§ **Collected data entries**
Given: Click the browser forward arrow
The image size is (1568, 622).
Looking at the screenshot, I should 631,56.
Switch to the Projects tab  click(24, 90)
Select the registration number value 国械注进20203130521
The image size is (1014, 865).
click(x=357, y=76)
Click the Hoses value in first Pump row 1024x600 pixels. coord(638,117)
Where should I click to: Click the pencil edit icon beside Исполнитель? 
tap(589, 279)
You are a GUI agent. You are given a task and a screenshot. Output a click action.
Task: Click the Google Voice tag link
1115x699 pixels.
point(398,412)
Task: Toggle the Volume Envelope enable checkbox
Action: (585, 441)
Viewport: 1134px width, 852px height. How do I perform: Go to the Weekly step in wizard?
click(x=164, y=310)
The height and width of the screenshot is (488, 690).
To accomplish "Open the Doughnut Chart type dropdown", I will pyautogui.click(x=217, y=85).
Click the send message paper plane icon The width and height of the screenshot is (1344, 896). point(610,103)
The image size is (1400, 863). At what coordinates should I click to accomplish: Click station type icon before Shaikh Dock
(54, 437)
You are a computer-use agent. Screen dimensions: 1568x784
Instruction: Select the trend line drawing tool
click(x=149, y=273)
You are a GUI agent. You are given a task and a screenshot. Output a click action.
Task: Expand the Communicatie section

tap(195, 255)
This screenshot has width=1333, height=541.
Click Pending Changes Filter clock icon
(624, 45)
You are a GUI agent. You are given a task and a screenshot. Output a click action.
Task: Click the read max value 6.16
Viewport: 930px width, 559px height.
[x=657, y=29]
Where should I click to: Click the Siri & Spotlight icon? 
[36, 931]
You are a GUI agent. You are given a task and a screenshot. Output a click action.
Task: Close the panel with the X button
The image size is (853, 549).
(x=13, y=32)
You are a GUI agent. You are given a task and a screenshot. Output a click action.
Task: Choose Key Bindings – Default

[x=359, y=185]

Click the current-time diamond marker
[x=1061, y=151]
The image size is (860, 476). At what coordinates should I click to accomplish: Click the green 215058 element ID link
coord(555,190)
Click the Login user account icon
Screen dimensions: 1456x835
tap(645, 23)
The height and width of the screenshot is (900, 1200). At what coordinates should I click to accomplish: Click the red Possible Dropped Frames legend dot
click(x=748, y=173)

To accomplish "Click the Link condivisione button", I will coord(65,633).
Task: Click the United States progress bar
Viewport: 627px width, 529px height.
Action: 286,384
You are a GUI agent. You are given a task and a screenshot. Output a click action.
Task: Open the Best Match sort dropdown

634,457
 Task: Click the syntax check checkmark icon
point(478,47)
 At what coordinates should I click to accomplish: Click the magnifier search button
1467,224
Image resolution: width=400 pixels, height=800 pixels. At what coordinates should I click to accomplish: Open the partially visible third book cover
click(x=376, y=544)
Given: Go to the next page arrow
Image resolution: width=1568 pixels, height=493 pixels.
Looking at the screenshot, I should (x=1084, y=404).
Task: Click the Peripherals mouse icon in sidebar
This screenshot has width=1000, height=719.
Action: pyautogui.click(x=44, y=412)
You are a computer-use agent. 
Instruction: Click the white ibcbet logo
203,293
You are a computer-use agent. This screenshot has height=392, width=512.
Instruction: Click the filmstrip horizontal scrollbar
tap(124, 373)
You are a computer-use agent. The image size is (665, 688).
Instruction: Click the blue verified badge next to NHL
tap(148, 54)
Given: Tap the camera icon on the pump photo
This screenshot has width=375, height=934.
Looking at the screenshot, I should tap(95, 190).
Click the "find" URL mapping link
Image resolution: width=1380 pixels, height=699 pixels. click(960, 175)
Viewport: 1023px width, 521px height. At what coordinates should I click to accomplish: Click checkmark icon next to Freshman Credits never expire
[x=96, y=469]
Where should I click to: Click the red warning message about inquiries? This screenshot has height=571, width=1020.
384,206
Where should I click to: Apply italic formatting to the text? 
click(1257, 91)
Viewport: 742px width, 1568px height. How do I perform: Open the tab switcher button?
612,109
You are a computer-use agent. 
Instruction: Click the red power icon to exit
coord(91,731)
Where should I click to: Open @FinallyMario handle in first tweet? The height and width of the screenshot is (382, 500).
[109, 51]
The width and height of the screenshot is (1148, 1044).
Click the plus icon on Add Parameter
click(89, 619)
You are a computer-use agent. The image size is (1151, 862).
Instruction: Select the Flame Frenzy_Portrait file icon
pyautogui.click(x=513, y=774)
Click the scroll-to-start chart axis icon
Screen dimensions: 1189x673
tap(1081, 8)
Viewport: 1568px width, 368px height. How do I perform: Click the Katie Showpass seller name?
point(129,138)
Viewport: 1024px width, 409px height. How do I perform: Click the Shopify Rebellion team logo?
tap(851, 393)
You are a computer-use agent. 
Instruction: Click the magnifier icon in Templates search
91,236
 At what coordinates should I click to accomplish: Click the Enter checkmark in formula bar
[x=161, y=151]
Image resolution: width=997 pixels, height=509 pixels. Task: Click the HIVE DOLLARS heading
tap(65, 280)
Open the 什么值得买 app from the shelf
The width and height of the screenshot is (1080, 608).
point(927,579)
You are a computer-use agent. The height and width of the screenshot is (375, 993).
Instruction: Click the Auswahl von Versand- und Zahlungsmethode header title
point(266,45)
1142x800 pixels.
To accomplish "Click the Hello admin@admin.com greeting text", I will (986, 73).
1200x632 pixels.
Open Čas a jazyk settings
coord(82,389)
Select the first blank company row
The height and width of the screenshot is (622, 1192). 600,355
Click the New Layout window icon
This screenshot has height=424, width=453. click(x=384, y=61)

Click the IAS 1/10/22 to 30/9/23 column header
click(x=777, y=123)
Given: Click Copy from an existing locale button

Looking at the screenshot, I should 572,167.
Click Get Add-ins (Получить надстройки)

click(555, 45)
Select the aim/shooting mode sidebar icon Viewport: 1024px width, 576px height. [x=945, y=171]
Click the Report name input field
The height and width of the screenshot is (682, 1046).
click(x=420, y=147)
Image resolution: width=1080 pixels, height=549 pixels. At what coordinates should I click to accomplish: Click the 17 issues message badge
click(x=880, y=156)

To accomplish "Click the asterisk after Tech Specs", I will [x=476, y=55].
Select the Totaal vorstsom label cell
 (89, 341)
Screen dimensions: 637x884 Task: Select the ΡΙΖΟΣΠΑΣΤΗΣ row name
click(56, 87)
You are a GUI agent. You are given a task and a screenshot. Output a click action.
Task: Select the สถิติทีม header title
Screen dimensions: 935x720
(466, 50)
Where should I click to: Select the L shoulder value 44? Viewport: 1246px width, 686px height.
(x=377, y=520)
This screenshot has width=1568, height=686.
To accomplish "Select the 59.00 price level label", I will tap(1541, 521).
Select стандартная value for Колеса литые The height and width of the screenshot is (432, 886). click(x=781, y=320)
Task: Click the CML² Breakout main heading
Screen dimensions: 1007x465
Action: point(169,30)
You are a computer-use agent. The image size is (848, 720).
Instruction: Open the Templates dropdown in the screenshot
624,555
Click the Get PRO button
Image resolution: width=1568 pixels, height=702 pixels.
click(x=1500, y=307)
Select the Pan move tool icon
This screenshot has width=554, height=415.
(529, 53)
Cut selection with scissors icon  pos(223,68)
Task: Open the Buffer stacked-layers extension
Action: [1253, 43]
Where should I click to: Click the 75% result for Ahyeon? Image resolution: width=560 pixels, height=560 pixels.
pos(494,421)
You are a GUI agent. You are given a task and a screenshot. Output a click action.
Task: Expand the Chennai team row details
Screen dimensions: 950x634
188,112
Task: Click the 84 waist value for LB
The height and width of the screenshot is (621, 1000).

§ **Brief**
Those lines above that contain the string "arrow" should be returned.

§ **Task answer**
Given: Click the browser forward arrow
Given: Go to the next page arrow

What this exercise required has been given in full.